Dort müssten längst Gegenstrategien entwickelt werden. Doch die Linke agiert nicht, sie reagiert nur. Um wenn sie agieren will, läuft es schief, wie bei bei der SP-Delegiertenversammlung vor einer Woche in La Chaux-de-Fonds. Die Parteileitung wollte ihr einen «EWR 2.0» unterjubeln, um die Schweiz aus der europapolitischen «Sackgasse» zu befreien. Doch die Idee war dermassen unausgegoren, dass die Basis die Wundertüte postwendend an den Absender zurückschickte.
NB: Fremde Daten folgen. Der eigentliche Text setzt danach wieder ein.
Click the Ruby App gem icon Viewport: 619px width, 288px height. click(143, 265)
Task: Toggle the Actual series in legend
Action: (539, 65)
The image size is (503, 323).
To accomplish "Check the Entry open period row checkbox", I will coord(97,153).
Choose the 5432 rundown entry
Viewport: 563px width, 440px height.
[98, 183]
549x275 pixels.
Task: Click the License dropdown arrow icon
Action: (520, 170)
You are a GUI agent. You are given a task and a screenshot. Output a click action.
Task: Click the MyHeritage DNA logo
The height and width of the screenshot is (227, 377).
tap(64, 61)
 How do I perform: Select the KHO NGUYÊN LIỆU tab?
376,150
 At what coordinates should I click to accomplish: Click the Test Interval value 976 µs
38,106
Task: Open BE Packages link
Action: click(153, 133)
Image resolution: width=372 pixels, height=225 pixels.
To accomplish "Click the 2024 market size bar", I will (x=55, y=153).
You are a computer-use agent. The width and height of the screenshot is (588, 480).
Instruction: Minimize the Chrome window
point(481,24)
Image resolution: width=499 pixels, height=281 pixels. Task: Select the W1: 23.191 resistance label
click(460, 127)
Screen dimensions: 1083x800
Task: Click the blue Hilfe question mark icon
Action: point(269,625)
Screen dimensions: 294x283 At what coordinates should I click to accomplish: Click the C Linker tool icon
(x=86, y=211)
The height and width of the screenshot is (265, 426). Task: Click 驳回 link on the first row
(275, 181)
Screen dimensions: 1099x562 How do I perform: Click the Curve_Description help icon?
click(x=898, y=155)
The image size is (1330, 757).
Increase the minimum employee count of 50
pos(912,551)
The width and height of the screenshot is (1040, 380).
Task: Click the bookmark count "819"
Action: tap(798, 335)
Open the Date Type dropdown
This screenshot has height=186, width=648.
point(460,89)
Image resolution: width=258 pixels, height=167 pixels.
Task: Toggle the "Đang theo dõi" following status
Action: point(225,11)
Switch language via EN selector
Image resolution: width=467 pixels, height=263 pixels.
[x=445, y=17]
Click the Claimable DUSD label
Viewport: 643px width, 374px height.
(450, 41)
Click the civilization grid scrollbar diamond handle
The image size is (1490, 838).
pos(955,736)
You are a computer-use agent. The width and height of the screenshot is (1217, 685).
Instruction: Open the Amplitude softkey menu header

Ausserdem beschlossen die Delegierten die Unterstützung des Referendums gegen das revidierte Gesetz zur Überwachung des Post- und Fernmeldeverkehrs (BÜPF), mit nur einer Stimme Mehrheit. Damit desavouierten sie nicht nur ihre Justizministerin Simonetta Sommaruga, sondern auch die grosse Mehrheit der SP-Fraktion, die dem BÜPF im Parlament zugestimmt hatte. Statt den Bürgerlichen Paroli zu bieten, verfällt die Linke in ihre Tendenz zur Selbstsabotage.
Andere Parteien sind kaum besser. Die Grünen sind so gut wie unsichtbar, ebenso die vor vier Jahren noch gefeierte «neue Mitte». Die BDP macht nur noch dadurch von sich reden, dass sie regelmässig Wahlen verliert. Das erleichtert es den drei «Grossen», ihre Agenda durchzusetzen. Der «bürgerliche Schulterschluss», im März 2015 mit viel Brimborium zelebriert und nur drei Monate später von SVP-Präsident Toni Brunner mit Getöse aufgekündigt, ist Realität geworden.
Natürlich hat die Einigkeit Grenzen. In gesellschaftspolitischen Fragen wird die FDP ausscheren, bei sozialen Themen könnte die CVP andere Akzente setzen. Und bei Themen wie Rechtsstaatlichkeit und Europapolitik wird die SVP gegen ihre «Partner» antreten. In der Wirtschafts- und Finanzpolitik aber wird die «Dreierbande» ihre Macht ausspielen.
Die Linke wirkt hilflos. Auf sie kommen harte Jahre zu, in denen sie vorwiegend mit Abwehrarbeit beschäftigt sein wird.